He steered toward the local park, down the storm drain shortcut he’d discovered yesterday, dodging broken glass and a man with a rabbit head, up the embankment toward the gap in the fence, and — was that a man with a rabbit head?
Life for Scott Doe has always been a little odd, from his full name (Scottish Play Doe) to his mom’s new job with Goodco (what does a cereal company need with a physicist?) and the family’s recent move to the company town of Goodborough. So, maybe he just should have expected to start seeing weird things, like a man with a rabbit head in the park.
Erno and Emily Utz have always lived in Goodborough, in the same house but with a series of foster parents. Their current foster father regularly gives them tests in the form of brain-teasing puzzles. (Emily always solves them first.) Erno has never really thought about the reason behind the tests, but he is just about to find out.

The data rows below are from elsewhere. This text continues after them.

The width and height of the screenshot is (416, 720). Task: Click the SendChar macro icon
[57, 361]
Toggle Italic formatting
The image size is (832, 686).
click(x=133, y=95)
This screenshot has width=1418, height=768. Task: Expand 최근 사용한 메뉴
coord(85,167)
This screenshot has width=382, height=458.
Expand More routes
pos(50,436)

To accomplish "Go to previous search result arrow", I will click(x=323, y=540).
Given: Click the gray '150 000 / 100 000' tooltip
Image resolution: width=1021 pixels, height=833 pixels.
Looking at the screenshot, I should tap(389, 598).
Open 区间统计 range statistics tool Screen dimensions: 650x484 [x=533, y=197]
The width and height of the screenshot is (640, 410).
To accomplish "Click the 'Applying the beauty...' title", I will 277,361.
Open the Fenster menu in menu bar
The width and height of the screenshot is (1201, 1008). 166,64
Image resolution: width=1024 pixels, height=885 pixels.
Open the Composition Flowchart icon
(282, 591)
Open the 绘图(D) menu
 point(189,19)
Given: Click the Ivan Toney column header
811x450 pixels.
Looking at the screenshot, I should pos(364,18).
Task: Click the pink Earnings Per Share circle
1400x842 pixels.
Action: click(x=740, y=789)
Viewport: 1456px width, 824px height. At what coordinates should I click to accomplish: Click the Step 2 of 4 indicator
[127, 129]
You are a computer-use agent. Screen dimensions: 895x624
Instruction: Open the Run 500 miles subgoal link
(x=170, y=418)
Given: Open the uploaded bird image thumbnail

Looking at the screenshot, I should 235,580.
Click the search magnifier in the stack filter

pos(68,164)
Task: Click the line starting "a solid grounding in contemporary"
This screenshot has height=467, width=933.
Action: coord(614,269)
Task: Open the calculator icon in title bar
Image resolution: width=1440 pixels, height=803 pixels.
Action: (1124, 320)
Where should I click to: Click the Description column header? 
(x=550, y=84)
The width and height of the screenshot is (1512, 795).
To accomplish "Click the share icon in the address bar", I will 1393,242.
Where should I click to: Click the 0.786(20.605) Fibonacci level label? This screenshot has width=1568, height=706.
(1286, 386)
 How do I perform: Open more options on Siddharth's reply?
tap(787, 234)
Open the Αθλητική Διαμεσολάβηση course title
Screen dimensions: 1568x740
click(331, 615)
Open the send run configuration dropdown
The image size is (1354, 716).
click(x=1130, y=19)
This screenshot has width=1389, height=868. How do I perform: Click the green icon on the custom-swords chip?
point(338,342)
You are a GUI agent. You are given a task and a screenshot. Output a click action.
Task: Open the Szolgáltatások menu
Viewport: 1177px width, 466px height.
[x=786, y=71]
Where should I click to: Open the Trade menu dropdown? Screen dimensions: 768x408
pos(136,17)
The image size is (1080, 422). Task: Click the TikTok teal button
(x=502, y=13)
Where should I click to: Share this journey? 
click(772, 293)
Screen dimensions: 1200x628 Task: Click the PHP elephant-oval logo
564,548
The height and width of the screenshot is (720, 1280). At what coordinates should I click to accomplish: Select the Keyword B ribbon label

In the town of Goodborough, very little is really as it seems, and there are goings-on that (literally) the people don’t see. Erno, Emily, and Scott are more important than they know, and there are forces at work that would love to keep them from discovering the truth about themselves, the town, and Goodco.
Rex brings his trademark satiric sensibility to this fantasy mystery for the middle grades. From Scott’s dad – John Doe – to the Goode and Harmliss Toasted Cereal Company to Merle Lynn (C.P.A.), the puns come fast and furious, along with delightfully twisted takes on cereal commercials, conspiracy theories, and Arthurian mythology. The shifting third-person perspective includes Scott, Erno, and an unnamed narrator who provides some background information and sometimes cracks just a bit too wise. When focused on the kid’s-eye view, Rex excels; when he zooms out, the lighthearted wit gets bogged down. (In The True Meaning of Smekday, Tip’s first-person “essay” narration keeps the story a bit more grounded, if I can use the word “grounded” in relation to a story of aliens coming to Earth and relocating the human population of North America to Florida.)
I thoroughly enjoyed trying to solve the riddles alongside Erno and Scott, although I wasn’t quite clever enough. My e-ARC includes incomplete artwork (as did the paper ARC I thumbed through at ALA Midwinter), so I am looking forward to seeing the final product. The illustrations I could see were just the right complement to the text; I expect good things to come. There are even a few sneak peeks available at the author’s blog (KoKoLumps, anyone?)! By the book’s end, the immediate crisis has been solved, but there is a wide opening for the next volume in the planned trilogy.
On shelves February 7, 2012.
Fantasy, mystery, and satirical humor all swirled together in a tasty treat for middle grade readers (and maybe some grown-ups, too).
e-ARC via NetGalley, provided by the publisher by request.